We used a method of intrinsic motion assessment based on list-mode data [20] to delineate the respiration curve. From this curve, the different frames used by the correction algorithm are determined. This assures that real tumour motion is used for the correction, including even motion which is non-periodic, e.g. motion caused by muscle relaxation.

In principle, also externally gated studies can be used as input for the correction algorithm presented here. The result will be affected by the fact that only an indicator such as the expansion of the thorax is measured. Advantages of the data-driven method are discussed in [20]. Since after correction all measured events are included in the final image, signal-to-noise ratio is not reduced compared to an uncorrected image. Therefore, scan time does not need to be increased, as it would be the case when analysing frames of gated studies. Thus, this local motion correction method can easily be implemented in the clinical workflow.

Although there is no additional acquisition time necessary, the presented method needs some additional processing time and a minimum of manual interaction.

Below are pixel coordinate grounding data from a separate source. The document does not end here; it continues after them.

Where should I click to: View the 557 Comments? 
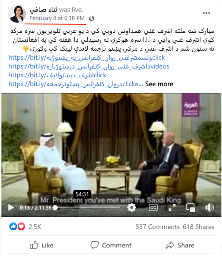(157, 227)
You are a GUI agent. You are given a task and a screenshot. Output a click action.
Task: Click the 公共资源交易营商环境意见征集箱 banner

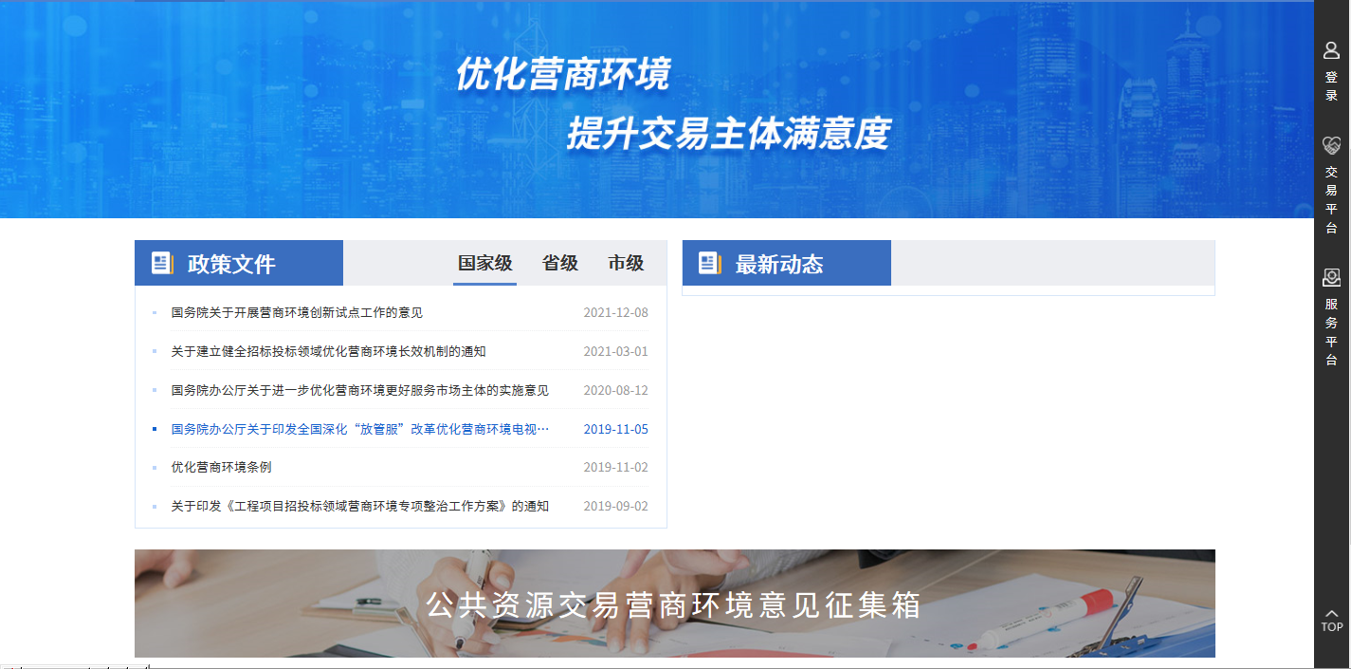(x=674, y=604)
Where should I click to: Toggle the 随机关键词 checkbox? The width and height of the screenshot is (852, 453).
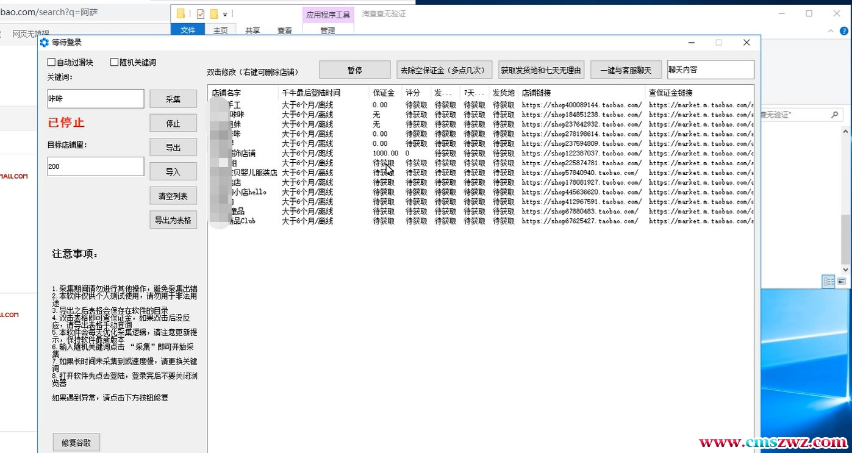tap(114, 62)
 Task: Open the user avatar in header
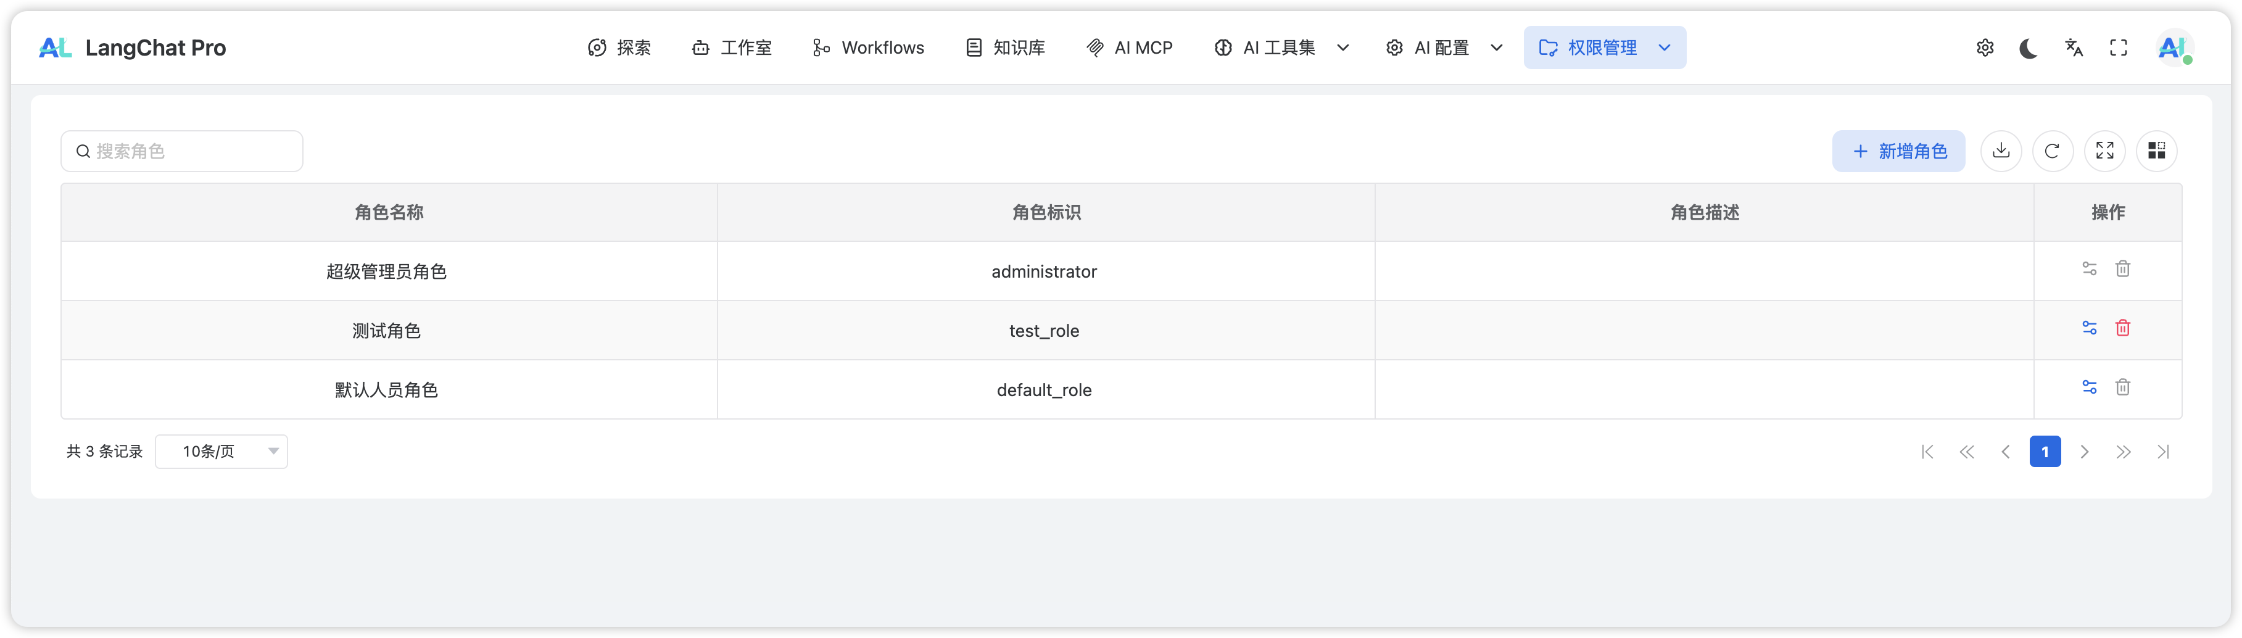[x=2173, y=48]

The latter is the definition of the VOI in the non-corrected image. This can be done by the technologist performing the acquisition. Then, the reconstruction of the 12 frames takes about 10 min on a standard PC and the correction process itself about 1 min additional effort in time. When the data-driven motion detection is used to create the respiration curve, about 17 h are necessary for a 10-min PET acquisition and about 5 h for a 3-min acquisition, which corresponds to routine scans in our department. All these steps besides the first VOI definition can be done automatically, for example overnight. The processing time for the data-driven motion detection can be reduced by the use of faster computers or parallel processing on several processors.

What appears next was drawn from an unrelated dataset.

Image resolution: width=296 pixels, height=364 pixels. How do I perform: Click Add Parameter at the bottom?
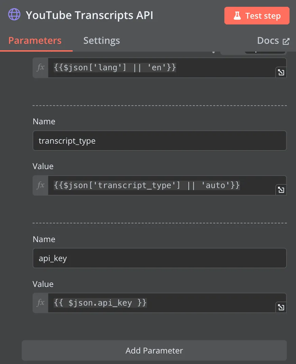[x=154, y=350]
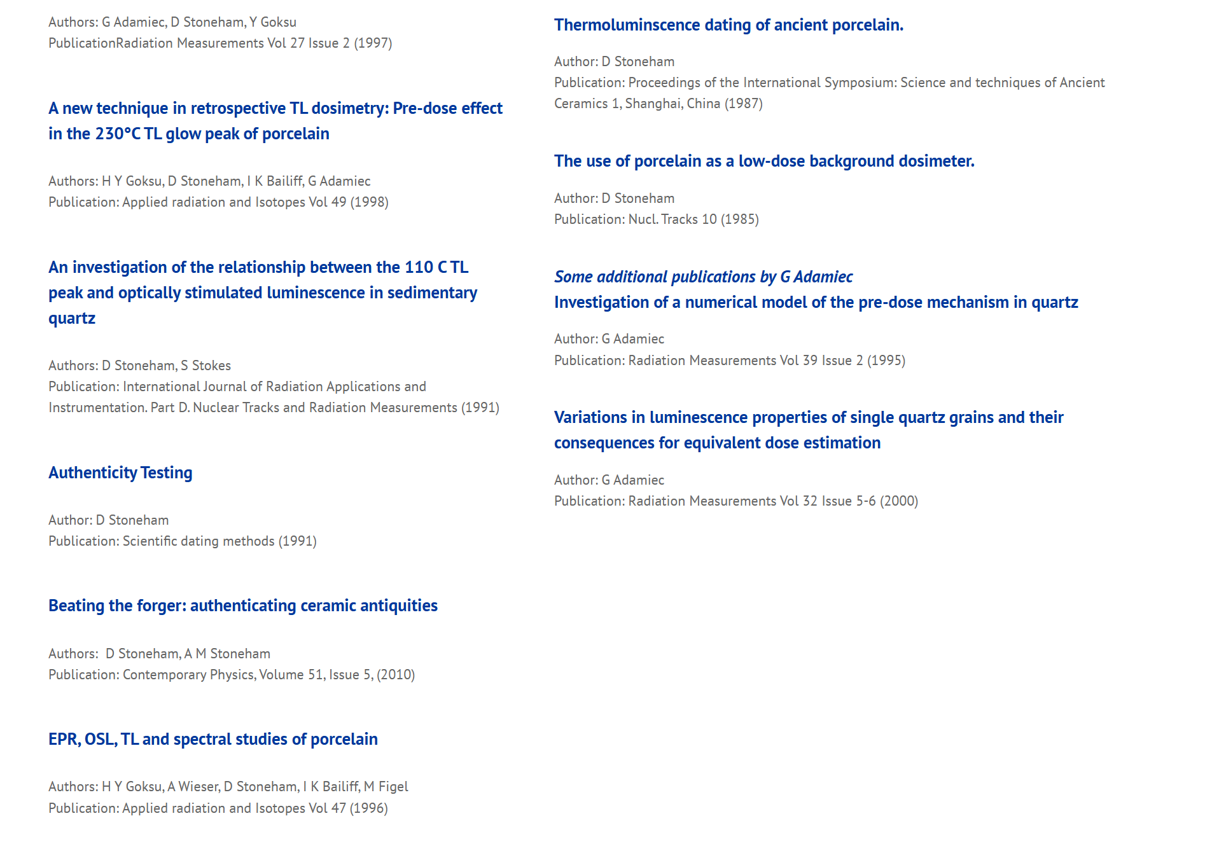The width and height of the screenshot is (1226, 844).
Task: Select 'EPR, OSL, TL and spectral studies' title
Action: 213,740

Besides this longer processing time, there are limitations for local motion corrections in some settings. It will fail in situations where the detection of lesions is of primary interest. But the major advantage can be found with known lesions which are recommended to undergo PET to obtain additional information for RTP. In patients in which lesion uptake is used for therapy monitoring, quantification can be highly improved for moving lesions. The impact of such a correction on local tumour control or patient outcome needs to be investigated in further studies.

Another issue in the context of motion correction is the problem of an inaccurate attenuation correction due to misalignment between PET and CT data. The problem is that if only one CT is used, which corresponds to another breathing cycle, PET frames which correspond to another breathing cycle are corrected with the appropriate attenuation map. Although beyond the scope of this study, especially because we are not able to acquire 4DCTs with our current hardware, it would be of interest to investigate the additional effect of using optimised attenuation maps for reconstruction of the different frames (e.g. by using 4DCT). To eliminate additional radiation dose, an alternative would be to modify the attenuation map by an algorithm that assigns for each voxel, considered to be within the tumour in the PET, the attenuation value of soft tissue in the corresponding attenuation map. Such an emission-driven correction was used by Martínez-Möller and colleagues in [22] for cardiac PET/CT studies.

Conclusion

We presented a method of local motion correction which improved the accuracy of the quantification of lesion volume and activity uptake, while the image quality was equivalent compared to non-corrected images without increasing the acquisition time. Hence, this method is an optimal preprocessing step for radiation therapy planning especially when high precision is required like in stereotactic radiation therapy. Furthermore, for therapy monitoring, the accuracy in uptake quantification—essential for therapy decisions—is improved.